La société chinoise Longi Green Energy a annoncé, le 14 avril, avoir battu un record mondial de rendement énergétique avec un panneau solaire fondé sur la technologie HIBC (Heterojunction Interdigitated Back Contact). Ce nouveau module a atteint un rendement de 27,81 %, soit une performance certifiée par l’Institut allemand ISFH (Institut für Solarenergieforschung Hamelin). Ce chiffre pulvérise les standards industriels actuels, généralement compris entre 22 et 24 % pour les modules résidentiels classiques.
Pourquoi ce chiffre est-il si important ?
Parce que dans l’industrie photovoltaïque, chaque point de rendement en plus représente un abaissement mécanique du coût du kilowattheure. « Chaque augmentation d’un point de l’efficacité des cellules se traduit par une réduction de plus de 5 % des coûts du système », a déclaré Li Zhenguo, fondateur de Longi, dans PV Magazine France.
Longi n’en est pas à son premier coup d’éclat. En mai 2024, l’entreprise détenait déjà le précédent record mondial avec 27,3 % sur une cellule HJT. Cette nouvelle avancée n’est donc pas une surprise, mais elle marque une accélération dans une course technologique où chaque milliseconde compte.
Panneaux solaires : la Chine frappe fort… et à portée commerciale
Ce n’est pas dans un laboratoire confiné que ce record a été enregistré, mais bien sur une cellule prête à être industrialisée. Contrairement au CEA (Commissariat à l’énergie atomique), qui a annoncé avoir atteint 30,8 % de rendement sur une cellule tandem au pérovskite (environnement de test), Longi propose ici une technologie destinée à la production réelle. La technologie HIBC utilisée par Longi repose sur une architecture à contact arrière interdigité, associée à des couches d’hétérojonction.
Concrètement, cela signifie que les connexions électriques sont entièrement déplacées au dos du module, libérant la face avant pour une exposition maximale au rayonnement solaire.

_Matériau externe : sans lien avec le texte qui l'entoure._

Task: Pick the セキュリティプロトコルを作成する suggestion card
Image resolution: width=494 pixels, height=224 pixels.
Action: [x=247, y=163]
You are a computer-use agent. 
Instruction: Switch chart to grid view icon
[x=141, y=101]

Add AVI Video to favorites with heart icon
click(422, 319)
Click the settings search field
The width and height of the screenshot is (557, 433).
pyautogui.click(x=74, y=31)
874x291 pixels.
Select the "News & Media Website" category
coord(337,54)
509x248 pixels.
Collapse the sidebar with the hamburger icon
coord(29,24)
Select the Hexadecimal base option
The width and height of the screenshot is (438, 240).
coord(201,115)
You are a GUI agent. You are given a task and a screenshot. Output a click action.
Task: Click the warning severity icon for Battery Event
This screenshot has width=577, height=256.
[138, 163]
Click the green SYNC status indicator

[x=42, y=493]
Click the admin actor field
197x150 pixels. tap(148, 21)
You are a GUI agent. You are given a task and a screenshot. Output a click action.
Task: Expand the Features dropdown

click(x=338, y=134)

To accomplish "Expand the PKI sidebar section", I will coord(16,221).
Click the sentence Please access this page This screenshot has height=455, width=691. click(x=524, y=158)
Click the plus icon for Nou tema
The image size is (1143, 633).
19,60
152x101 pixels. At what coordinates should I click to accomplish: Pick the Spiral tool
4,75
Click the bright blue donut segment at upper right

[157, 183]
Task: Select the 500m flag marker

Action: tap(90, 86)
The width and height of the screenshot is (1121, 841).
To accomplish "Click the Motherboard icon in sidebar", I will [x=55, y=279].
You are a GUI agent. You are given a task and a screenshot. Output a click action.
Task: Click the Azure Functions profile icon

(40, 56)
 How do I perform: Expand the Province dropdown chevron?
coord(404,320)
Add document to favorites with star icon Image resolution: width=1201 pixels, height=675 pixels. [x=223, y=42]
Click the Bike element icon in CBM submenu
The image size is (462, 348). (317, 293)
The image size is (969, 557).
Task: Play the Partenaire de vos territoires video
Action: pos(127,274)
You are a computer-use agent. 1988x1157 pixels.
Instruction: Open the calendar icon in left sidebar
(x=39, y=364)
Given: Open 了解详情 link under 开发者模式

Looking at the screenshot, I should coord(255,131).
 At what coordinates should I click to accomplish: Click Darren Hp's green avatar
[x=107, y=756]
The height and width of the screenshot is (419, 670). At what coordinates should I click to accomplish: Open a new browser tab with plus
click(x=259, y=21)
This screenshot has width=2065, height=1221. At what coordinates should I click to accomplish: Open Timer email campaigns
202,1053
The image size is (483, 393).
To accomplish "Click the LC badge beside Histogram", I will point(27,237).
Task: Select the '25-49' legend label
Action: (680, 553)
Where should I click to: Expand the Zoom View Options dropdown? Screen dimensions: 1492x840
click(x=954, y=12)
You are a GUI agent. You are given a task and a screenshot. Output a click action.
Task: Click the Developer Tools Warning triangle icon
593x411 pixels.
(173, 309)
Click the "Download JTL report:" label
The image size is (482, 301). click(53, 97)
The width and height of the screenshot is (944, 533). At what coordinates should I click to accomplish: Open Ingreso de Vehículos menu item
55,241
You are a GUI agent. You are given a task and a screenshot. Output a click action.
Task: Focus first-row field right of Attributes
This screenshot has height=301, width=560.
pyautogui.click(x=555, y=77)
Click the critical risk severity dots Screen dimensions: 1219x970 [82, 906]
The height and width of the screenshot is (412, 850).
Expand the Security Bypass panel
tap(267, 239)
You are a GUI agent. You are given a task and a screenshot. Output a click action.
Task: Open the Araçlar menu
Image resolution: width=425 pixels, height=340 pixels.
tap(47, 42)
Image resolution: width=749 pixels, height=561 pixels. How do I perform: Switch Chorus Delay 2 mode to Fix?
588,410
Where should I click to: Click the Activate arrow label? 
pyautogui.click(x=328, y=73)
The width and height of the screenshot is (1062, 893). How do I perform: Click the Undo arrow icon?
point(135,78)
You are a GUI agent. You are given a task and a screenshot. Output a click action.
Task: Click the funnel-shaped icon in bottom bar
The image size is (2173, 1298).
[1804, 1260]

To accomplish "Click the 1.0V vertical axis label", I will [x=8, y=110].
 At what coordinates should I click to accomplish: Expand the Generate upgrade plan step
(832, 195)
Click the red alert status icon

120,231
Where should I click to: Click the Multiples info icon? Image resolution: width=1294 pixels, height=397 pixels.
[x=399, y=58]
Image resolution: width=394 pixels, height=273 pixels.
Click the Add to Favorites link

Résultat : meilleure captation lumineuse, gestion thermique optimisée et rendement boosté, même dans des conditions de faible luminosité. Le MK-SUN 570, considéré comme le plus puissant panneau résidentiel commercialisé en Europe, plafonne à 22,3 % de rendement pour 570 Wc. Avec ses 27,81 %, Longi creuse un fossé technologique de plus de cinq points.
La Chine en embuscade sur toute la chaîne des panneaux solaires
Longi ne se contente pas d’annoncer un record dans le domaine des panneaux solaires. Le groupe revendique aussi la maîtrise complète de la chaîne de production. Selon Le Monde, la Chine assure 95 % de la production mondiale de polysilicium, matière première indispensable aux cellules solaires. Face à cette hégémonie, les velléités européennes ressemblent à un baroud d’honneur.
Le CEA et 3SUN progressent, certes, mais leurs résultats ne dépassent pas encore les parois vitrées des laboratoires. Pendant ce temps, Longi annonce une mise sur le marché de son nouveau module « dans les prochains mois », selon Frandroid. L’enjeu dépasse la technique. Il s’agit d’un bras de fer industriel où chaque amélioration de rendement permet de réduire la surface nécessaire à l’installation, baisser les coûts d’équipement, et accélérer l’adoption du solaire en milieu urbain, là où chaque mètre carré compte.
Record battu, mais bataille ouverte
La cellule qui a atteint ce rendement record est le fruit du travail de l’Institut central de recherche de Longi, selon un porte-parole cité par PV Magazine. Il affirme : « En repensant à la fois l’architecture de la cellule et les systèmes de matériaux, nous avons réalisé des percées simultanées dans la gestion optique et l’efficacité du transport des porteurs. Cela ouvre une nouvelle frontière pour l’amélioration de la densité de puissance des modules. »
Mais tout record est une provocation. Si Longi avance à marche forcée vers l’industrialisation, il reste à démontrer que ce rendement pourra être maintenu à grande échelle, dans les contraintes du marché mondial, face à la montée en puissance des cellules tandem, organiques ou pérovskites. Et puis, il y a la bataille géopolitique : face à la domination chinoise, l’Europe cherche à rapatrier une partie de la chaîne de valeur solaire. Mais peut-elle vraiment rivaliser avec une puissance qui, à la fois, définit les normes, maîtrise les matériaux, et impose les prix ?
Et ensuite ? Dans cette course à l’efficacité, la performance ne suffit plus. Il faut la produire en masse, à bas coût, avec une logistique maîtrisée. Longi semble avoir pris une longueur d’avance. Mais l’histoire du solaire montre que les records techniques ne garantissent jamais les victoires industrielles. Pour l’heure, les toits d’Europe attendent encore la révolution. Mais avec 27,81 %, elle pourrait arriver plus vite qu’on ne le croit.